En una vida que no duró más de cuarenta y tres años, Sánchez Mejías no se conformó con lidiar toros, sino que probó en el teatro y llegó a estrenar —en vida— dos obras (Sin razón y Zaya) con las que salió airoso. Aplaudido y también criticado, e incluso señalado; tildado de impostor. Escuchaba las opiniones pero sin dejar que éstas minaran su moral y aún menos su confianza. Proseguía su camino, erguido, y con la barbilla ligeramente alzada. Es esta la actitud de alguien que se ha enfrentado en demasiadas ocasiones a la muerte, mirándola fijamente sin dudar. Sin titubear. Y con la misma convicción, después de varios años centrado en otros menesteres relacionados con el fútbol y el folclore, volvió a faenar porque su economía se lo pedía, pese a las oposiciones de los amigos más cercanos, que intuían, en esa vuelta a la contienda, el peligro de una cogida que resultara determinante… Y así sucedió, a las cinco de la tarde. «No te conoce el toro ni la higuera / ni caballos ni hormigas de tu casa. / No te conoce ni el niño ni la tarde / porque te has muerto para siempre (…) / Tardará mucho tiempo en nacer, si es que nace, / un andaluz tan claro, tan rico de aventura (…)», reza el Alma ausente de García Lorca. Y es que la biografía de Ignacio Sánchez Mejías merece una obra o un ensayo aparte. No por la profesión que ejerció, sino por el modelo del hombre que fue. Poseedor de un gen, de un ADN que, muy de vez en cuando, se deja ver…
El pasado día uno Morante y los Rolling se estrenaron en dos coliseos diferentes. Madrileños. Donde el cuero y los trajes de luces brillaron de nuevo. Puro rock’n’roll, puro arte. Sin descanso, sin flaquezas, pero sudando. Sin temor. Con temple y descaro a pesar de los años, que van haciendo mella, y los músculos agarrotados. Ahí está el coraje de dar un golpe sobre la mesa y decir “ni aunque el mundo pare, me bajo, pues de mí depende —en esta corrida, en este concierto— pararlo”. El arte en España no cesa. Afortunados somos cuando una leyenda pone la mira en alguna de nuestras plazas y se lanza a la arena diciendo: “¿Cuándo fue la última vez que nos atrevimos?”. Son estos eventos los que nos recuerdan que, en lugar de dilapidar las raíces más puras del patrimonio que aún resiste los embistes de los enemigos más acérrimos, ignorantes de su pasado, verdaderos maltratadores de su memoria, no debemos cejar. No. Más bien hay que seguir recibiendo a la gente a pie cambiado y llenando estadios, o tal vez preguntándonos: ¿qué habría hecho Ignacio?
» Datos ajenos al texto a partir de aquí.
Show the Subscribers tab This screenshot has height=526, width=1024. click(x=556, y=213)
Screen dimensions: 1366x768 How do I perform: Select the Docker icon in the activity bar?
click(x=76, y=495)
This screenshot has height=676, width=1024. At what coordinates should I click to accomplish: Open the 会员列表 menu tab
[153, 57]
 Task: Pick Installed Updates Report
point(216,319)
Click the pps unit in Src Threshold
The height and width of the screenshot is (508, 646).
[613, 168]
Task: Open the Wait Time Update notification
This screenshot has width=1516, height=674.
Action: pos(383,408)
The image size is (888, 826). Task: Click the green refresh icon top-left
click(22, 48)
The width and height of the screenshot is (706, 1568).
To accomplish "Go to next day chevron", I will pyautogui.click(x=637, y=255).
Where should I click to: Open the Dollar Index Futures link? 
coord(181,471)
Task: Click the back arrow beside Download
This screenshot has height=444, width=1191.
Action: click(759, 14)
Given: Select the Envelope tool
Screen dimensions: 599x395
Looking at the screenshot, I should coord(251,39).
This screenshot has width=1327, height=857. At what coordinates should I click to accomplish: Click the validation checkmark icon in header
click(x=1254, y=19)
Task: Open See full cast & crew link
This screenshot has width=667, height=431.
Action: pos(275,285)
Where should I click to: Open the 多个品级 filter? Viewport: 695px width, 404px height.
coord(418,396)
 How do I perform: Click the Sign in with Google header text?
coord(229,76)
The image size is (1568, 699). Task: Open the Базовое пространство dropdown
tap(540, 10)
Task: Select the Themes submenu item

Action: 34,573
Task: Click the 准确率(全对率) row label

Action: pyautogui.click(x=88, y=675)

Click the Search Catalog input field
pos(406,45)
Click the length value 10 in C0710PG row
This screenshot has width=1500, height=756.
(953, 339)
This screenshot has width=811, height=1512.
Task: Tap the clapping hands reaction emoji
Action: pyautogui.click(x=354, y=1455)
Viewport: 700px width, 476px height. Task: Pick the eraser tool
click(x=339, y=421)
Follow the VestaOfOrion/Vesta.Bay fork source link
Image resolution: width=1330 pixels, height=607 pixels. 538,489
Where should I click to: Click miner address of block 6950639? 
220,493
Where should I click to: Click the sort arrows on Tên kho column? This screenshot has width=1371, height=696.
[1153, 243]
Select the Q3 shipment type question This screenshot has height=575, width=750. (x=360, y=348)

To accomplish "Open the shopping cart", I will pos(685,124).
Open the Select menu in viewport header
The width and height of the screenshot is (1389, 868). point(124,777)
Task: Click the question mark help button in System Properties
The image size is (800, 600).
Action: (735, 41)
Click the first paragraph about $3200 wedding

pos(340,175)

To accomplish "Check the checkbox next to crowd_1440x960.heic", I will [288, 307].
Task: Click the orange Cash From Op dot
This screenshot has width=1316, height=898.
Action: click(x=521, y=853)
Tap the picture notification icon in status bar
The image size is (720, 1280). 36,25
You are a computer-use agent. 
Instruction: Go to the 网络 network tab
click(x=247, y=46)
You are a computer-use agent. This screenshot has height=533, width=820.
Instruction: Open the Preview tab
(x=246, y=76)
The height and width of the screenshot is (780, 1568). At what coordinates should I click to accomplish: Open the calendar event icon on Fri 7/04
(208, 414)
Nos admira el arte embotellado -y muy bien comercializado- del extranjero. Sin embargo, aquí hay arte gratis que se tira, conversaciones y existencias mejores que cualquier artificio literario. Gracias a Dios, en España hay más vida que literatura, aunque muchos quieren aprobarla y regularla. Lo mismo pasa en muchos lugares de lo que llaman el tercer mundo. Conforme dejamos de ser una sociedad tradicional y nos vamos convirtiendo en un invernadero, se pierde la gracia y el arte, y todo es marketing y piscifactoría.